Auf der abstrakten Ebene der Theoriekonstitution unter differenzlogischen Prämissen (die als solche auch nicht den Anspruch erhebt, unmittelbar auf soziologisch-empirische Phänomene anwendbar zu sein), zeigen sich jedoch theoriebautechnische bzw. systemimmanente Eigentümlichkeiten, wenn man das Begriffspaar Kommunikation und Bewußtsein genauer beleuchtet.

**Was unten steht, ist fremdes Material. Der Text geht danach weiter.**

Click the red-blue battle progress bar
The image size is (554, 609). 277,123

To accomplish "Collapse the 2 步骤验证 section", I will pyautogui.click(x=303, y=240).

Im Grunde genügt ein Hinweis darauf, wie schwer es der Systemtheorie fällt, die Unterscheidung zwischen Kommunikation und Bewußtsein zu beschreiben oder inhaltlich (d.h. positiv) zu begründen. Beide Systemtypen operieren in denselben Medien (z.B. Sinn oder Sprache), beide Systemtypen vollziehen ihre Autopoiesis durch die Oszillation zwischen einem operativen und einem reflexiven (oder deskriptiven) Prozeßtyp sowie durch medial angeregte Ereignisimpluse. Marius und Jahraus, die beide Begriffe wohl am konsequentesten untersucht haben, kommen zu dem lapidaren Ergebnis: "Deswegen kann ein Ereignis hier (im Bewußtsein) nicht zugleich dasselbe Ereignis dort (in der Kommunikation) sein, weil sonst Bewußtsein Kommunikation wäre." (55) (Eine andere Konzeptualisierung einer Asymmetrie schlägt Oliver Jahraus indessen in Kap.7: Symmetrie und Asymmetrie in der strukturellen Kopplung vor.) Hier wird das Verhältnis von Kommunikation und Bewußtsein denn auch weitestgehend symmetrisiert; eine Asymmetrie besteht bestenfalls noch in der größeren Aufmerksamkeit, die der Kommunikationsseite (als der anschlußfähigen Seite) geschenkt wird. Man darf dies der Systemtheorie indessen nicht als Schwäche vorwerfen, das Problem liegt wohl notwendigerweise in derart konzeptualisierten Komplementärbegriffen.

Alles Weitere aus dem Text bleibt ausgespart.